The standard model of exercise assumes you have a block of time — 45 minutes, an hour, whatever the plan calls for. If you have it, you train. If you don't, you skip. For most people with full lives, skipping happens more than training.
Stackrep starts from a different assumption: you don't need a block. You need two minutes, several times a day.
The core idea
A micro-workout is one set of one exercise. That's it. You do it when you have a moment — between calls, while the kettle boils, before you sit down for dinner. No warm-up required. No change of clothes. No commute.
One set feels trivial. But 4 sets of push-ups spread across a day, every day, is more training volume than most people do in a week. And because the barrier to starting is almost zero, the habit actually sticks.
Your training doesn't have to be a single, unbroken workout. Split it into small bursts through the day and you get the same benefit.
How it works in practice
Pick your exercises
Choose a small set — 6 to 10 exercises covering the muscle groups you care about. Bodyweight and resistance band movements work best. The exact list matters less than having one.

*-*-*

> Goal:
Resume the text on micro-workouts, carrying on from its last sentence.

> Entries provided:
*-*-*

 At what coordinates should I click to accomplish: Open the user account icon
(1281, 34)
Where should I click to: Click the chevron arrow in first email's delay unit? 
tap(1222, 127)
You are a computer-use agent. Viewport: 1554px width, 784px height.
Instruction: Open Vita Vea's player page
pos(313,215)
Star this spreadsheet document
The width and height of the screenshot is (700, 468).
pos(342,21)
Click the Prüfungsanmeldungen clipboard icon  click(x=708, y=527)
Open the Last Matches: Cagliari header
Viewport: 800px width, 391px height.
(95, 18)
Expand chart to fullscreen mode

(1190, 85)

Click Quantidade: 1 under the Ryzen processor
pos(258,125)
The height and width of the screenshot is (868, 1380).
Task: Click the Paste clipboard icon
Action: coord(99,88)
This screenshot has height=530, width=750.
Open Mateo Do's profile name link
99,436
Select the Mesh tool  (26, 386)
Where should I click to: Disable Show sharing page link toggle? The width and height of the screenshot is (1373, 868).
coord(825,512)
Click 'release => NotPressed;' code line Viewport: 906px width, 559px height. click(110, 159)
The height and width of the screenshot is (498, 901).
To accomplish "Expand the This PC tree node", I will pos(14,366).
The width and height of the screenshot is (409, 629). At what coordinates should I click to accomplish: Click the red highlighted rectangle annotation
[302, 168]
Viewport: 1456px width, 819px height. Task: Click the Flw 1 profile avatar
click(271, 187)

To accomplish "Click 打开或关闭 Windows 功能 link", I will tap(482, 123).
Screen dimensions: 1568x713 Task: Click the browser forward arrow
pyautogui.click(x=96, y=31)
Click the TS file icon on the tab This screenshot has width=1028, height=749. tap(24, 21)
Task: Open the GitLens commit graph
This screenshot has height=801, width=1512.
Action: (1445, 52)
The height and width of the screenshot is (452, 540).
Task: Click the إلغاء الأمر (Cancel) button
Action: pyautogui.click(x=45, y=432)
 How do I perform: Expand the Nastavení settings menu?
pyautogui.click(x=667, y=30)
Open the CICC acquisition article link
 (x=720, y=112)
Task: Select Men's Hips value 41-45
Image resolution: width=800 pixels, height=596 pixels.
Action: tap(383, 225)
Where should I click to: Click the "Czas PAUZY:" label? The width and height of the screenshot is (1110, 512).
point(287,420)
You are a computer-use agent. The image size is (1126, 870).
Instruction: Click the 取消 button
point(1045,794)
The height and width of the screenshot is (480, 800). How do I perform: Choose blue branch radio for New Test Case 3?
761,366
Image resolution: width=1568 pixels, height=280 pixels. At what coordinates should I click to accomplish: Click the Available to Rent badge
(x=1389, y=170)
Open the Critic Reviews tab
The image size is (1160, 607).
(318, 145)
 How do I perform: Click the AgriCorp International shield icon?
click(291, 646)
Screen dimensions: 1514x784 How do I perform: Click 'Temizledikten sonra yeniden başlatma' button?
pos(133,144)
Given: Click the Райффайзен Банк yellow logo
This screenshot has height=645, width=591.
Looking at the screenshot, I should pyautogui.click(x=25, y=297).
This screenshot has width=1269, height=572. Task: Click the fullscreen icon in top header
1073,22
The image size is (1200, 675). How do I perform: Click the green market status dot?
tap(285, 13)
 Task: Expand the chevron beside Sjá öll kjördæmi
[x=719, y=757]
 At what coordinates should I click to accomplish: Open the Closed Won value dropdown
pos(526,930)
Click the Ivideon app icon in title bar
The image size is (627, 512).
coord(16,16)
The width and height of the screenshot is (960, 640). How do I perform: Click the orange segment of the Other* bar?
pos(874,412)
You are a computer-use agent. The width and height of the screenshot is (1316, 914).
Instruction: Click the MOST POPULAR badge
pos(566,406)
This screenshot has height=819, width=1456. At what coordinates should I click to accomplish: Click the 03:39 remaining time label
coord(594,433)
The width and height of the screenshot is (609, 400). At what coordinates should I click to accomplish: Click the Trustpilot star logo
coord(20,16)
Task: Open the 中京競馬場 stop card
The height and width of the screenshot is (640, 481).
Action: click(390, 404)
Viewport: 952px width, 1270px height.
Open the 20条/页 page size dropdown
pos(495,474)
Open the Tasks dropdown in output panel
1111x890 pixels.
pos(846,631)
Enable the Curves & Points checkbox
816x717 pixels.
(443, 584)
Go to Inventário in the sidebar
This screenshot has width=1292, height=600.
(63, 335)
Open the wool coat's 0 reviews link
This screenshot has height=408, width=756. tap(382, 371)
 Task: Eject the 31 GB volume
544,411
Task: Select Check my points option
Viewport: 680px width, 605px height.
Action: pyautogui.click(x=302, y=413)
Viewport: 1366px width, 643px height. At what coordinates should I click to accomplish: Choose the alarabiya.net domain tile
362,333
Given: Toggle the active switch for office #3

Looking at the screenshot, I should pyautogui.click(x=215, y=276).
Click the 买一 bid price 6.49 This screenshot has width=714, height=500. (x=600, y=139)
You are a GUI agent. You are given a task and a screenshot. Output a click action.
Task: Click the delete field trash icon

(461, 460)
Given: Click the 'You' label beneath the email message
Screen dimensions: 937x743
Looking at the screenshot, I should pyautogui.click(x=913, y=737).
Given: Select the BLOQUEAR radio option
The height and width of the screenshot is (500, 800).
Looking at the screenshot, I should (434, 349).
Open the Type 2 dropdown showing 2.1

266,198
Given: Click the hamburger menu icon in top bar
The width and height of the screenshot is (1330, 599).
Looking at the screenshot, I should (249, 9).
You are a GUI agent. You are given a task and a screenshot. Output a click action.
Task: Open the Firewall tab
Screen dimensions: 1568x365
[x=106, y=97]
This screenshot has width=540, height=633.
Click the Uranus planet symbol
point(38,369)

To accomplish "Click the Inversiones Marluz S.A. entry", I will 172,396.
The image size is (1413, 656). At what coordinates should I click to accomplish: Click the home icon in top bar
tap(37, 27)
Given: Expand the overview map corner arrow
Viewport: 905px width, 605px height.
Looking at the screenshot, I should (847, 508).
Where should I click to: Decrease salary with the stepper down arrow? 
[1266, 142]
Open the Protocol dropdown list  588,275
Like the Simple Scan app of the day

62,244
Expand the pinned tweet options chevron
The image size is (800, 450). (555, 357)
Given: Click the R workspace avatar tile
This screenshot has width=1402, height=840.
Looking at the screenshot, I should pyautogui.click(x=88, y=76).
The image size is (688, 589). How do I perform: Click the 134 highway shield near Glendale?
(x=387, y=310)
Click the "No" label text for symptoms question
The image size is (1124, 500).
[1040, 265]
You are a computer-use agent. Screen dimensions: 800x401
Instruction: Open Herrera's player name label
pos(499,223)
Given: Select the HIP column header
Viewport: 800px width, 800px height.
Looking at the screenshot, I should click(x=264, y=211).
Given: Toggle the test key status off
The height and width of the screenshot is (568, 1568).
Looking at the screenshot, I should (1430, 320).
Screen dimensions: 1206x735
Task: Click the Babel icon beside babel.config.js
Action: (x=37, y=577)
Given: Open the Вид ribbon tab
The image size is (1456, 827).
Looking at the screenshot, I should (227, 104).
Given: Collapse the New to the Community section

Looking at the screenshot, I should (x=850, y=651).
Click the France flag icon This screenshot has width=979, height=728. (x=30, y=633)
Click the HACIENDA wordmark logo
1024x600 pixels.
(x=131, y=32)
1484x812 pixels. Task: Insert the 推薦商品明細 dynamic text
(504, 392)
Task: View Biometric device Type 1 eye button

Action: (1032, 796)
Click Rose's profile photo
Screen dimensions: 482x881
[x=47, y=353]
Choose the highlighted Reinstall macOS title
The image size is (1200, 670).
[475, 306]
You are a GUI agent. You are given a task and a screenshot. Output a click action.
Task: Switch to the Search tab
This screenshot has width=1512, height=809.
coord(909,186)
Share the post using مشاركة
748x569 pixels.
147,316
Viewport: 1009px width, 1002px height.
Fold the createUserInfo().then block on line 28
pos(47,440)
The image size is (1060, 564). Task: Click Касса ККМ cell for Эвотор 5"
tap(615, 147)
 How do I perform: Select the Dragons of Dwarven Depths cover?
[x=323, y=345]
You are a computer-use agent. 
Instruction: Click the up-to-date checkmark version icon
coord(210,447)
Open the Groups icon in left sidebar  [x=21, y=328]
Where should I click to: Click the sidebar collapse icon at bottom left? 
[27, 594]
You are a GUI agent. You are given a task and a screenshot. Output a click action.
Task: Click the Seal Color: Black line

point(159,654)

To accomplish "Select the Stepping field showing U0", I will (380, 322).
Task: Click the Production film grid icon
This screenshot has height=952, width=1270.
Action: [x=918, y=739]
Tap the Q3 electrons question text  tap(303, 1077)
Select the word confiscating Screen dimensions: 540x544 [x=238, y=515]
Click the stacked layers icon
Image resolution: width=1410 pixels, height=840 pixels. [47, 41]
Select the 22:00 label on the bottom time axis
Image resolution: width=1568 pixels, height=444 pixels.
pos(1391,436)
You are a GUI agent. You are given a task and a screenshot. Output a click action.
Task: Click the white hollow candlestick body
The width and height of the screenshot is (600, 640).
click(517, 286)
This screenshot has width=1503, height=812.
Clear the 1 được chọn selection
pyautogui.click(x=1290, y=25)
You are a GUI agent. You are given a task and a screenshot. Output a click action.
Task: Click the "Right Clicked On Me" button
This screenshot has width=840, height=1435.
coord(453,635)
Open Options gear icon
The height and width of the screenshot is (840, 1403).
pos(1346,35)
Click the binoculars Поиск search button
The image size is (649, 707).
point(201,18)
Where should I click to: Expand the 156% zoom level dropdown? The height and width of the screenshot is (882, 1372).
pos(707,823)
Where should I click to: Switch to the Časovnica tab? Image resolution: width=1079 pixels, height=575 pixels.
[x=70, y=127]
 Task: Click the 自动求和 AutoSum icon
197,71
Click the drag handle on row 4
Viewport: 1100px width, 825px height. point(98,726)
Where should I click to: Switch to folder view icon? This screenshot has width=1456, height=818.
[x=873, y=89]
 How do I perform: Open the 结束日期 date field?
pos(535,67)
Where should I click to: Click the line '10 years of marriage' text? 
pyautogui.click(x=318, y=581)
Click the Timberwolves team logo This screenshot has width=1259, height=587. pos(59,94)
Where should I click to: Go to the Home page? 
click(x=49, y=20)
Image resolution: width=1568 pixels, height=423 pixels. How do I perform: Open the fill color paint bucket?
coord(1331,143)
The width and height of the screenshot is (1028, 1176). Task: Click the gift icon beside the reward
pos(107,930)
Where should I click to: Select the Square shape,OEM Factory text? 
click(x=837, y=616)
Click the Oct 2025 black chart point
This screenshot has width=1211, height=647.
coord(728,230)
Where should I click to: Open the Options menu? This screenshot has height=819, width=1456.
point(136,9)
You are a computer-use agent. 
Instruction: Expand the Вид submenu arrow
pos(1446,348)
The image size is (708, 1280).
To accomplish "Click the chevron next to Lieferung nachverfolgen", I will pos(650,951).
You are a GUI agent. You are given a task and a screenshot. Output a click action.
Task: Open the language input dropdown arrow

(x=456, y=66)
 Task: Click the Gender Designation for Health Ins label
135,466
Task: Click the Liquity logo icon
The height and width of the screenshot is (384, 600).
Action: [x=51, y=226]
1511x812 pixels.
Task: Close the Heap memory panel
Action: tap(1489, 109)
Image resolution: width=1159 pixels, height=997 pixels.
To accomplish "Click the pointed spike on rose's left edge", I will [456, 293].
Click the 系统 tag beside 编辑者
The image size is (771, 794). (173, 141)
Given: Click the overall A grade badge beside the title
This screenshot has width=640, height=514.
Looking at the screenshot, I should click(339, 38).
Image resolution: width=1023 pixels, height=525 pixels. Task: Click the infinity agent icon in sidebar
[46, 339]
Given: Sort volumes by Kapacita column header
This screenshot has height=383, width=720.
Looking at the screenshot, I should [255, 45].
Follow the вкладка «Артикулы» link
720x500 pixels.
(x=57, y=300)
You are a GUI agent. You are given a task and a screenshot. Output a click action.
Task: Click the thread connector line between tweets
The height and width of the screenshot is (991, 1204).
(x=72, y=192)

*-*-*

> Reply to the exercise:
Set a daily target
Decide how many sets of each exercise you want to do per day. Start conservative — 3 or 4 sets is plenty. You're building a habit, not trying to crush a personal record on day one.
Do a set whenever you can
Any time there's a free moment, do one set of one exercise. Track it. Move on. Come back later. By the end of the day, the target is hit — without ever carving out a dedicated workout slot.
Why it works
Consistency beats intensity. A moderate amount of training done daily outperforms an intense session done sporadically. Micro-workouts make daily training the path of least resistance, because the barrier to starting is nearly zero.
There's also a psychological pull. Completing a set and logging it gives you a small, immediate win. That signal — the ring filling, the calendar staying green — is what keeps the habit alive on the days when motivation isn't there.
What it isn't
- No gym needed
- No dedicated workout hour
- No special equipment — most exercises are bodyweight or resistance band
- No fixed program or periodization plan
- No rest days you have to schedule in advance
Who it's for
Stackrep was built for people with full, unpredictable schedules — parents, office workers, anyone who keeps falling off other fitness routines because life gets in the way.
It's not the right fit for competitive athletes or anyone chasing a specific performance goal. For those, a structured program with a coach is the better path. But if your goal is to stay active, maintain muscle, and build a habit that actually holds — this is the approach.
Tracking, if you want it
You can run this system with a notebook. Tick off each set as you go, reset at midnight, repeat. No app required.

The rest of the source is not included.